Lee Groves

Someone’s ‘O’ has got to go: 10 notable fights between unbeaten boxers – part I

6. Oct. 28, 1978 – Wilfredo Gomez (21-0-1) KO 5 Carlos Zarate (52-0), Coliseo Roberto Clemente, San Juan, Puerto Rico

If ever a fight were made for TV it was Gomez vs. Zarate. First, it was a continuation of the historic geographic rivalry between Mexico (Zarate) and Puerto Rico (Gomez).

Second, this fight paired two of the most prolific punchers in the sport and , in Zarate’s case up to this point, in boxing history. Zarate recorded 51 knockouts among his 52 victories, which translated to a fabulous .981 knockout percentage, and his eight consecutive knockouts in title defenses was two short of Roberto Duran’s all-time record to date.

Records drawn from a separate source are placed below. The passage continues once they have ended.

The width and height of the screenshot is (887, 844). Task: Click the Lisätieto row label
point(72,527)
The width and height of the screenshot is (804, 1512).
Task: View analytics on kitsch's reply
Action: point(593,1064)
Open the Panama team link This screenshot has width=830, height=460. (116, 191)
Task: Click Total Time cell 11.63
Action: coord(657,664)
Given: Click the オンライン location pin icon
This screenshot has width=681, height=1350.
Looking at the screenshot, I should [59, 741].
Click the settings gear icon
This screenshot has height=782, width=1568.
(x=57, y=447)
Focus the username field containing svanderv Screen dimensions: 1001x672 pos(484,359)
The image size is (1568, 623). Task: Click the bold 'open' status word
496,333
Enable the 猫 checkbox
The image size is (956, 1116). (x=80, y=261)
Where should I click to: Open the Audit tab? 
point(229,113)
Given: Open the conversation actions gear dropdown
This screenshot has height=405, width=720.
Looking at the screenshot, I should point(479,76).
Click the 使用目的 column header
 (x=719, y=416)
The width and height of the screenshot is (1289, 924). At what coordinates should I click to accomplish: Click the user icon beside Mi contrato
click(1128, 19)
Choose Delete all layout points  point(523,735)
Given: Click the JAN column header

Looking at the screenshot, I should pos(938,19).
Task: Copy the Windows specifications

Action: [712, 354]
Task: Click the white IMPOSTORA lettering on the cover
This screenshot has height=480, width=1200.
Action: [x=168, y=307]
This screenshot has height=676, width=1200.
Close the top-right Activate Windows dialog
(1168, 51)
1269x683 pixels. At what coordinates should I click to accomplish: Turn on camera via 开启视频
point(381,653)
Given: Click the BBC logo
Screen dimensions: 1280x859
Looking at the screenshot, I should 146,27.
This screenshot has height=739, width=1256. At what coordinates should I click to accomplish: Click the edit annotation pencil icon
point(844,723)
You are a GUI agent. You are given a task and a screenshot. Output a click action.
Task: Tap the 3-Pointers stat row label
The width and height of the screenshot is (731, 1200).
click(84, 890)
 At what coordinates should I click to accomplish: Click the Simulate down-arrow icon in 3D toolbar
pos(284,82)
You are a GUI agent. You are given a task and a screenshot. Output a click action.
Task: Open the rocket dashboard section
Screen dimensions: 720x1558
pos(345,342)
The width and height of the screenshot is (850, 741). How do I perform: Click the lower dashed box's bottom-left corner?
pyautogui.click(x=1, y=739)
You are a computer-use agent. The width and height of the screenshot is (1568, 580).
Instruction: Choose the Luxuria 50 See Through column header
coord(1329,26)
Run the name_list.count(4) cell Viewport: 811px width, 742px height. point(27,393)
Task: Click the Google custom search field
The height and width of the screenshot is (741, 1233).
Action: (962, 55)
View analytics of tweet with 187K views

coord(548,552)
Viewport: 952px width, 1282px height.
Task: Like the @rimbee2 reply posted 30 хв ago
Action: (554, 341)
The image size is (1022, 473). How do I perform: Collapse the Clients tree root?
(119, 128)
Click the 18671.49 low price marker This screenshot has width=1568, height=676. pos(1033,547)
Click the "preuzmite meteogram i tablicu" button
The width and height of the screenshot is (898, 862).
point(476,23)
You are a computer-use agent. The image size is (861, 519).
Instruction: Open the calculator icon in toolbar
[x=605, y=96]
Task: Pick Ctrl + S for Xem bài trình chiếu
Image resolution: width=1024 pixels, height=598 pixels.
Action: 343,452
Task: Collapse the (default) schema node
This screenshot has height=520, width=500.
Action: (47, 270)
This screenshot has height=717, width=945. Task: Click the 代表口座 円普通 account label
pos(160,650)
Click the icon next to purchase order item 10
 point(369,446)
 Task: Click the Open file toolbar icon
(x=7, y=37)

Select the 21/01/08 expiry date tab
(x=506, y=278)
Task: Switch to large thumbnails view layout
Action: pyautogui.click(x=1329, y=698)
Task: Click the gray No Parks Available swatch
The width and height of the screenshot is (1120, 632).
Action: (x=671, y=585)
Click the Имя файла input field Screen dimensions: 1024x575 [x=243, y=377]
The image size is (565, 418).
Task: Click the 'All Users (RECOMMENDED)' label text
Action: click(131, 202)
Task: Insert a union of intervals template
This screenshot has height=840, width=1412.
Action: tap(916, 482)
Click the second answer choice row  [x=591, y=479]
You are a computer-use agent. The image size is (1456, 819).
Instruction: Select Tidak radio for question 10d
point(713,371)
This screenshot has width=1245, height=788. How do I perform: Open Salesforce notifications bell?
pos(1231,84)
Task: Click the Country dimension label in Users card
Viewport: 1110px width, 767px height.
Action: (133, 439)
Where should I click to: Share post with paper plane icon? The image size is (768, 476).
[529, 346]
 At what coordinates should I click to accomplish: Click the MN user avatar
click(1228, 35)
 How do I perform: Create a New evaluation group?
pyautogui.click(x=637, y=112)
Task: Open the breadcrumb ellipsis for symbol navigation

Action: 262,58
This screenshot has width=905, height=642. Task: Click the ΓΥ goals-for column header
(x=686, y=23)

Meanwhile Gomez was on his own knockout tear. After recording a six-round draw against Jacinto Fuentes in his pro debut, he stopped his next 21 opponents and his victims included Fuentes, perennial contender Albert Davila, WBC super bantamweight titlist Dong Kyun Yum and five subsequent title challengers.

But in America, for reasons that defy logic, ABC showed only clips on tape delay. Go figure.

Despite having to travel to the challenger’s homeland, Zarate was perceived to be the favorite, albeit a slight one. At 5-foot-8 and owning a 67-inch reach, Zarate was three inches taller and had a similar reach edge. He also boasted superior world class experience and it was thought his lean frame would benefit from the extra weight.

Gomez, however, also had his assets. Just one day short of his 22nd birthday, Gomez was five years younger, was fighting before a frenzied fan base and proved he could box and slug with equal dexterity. That said, Zarate represented a quantum leap up in terms of opponents as he was the first foe to be considered a future Hall of Famer.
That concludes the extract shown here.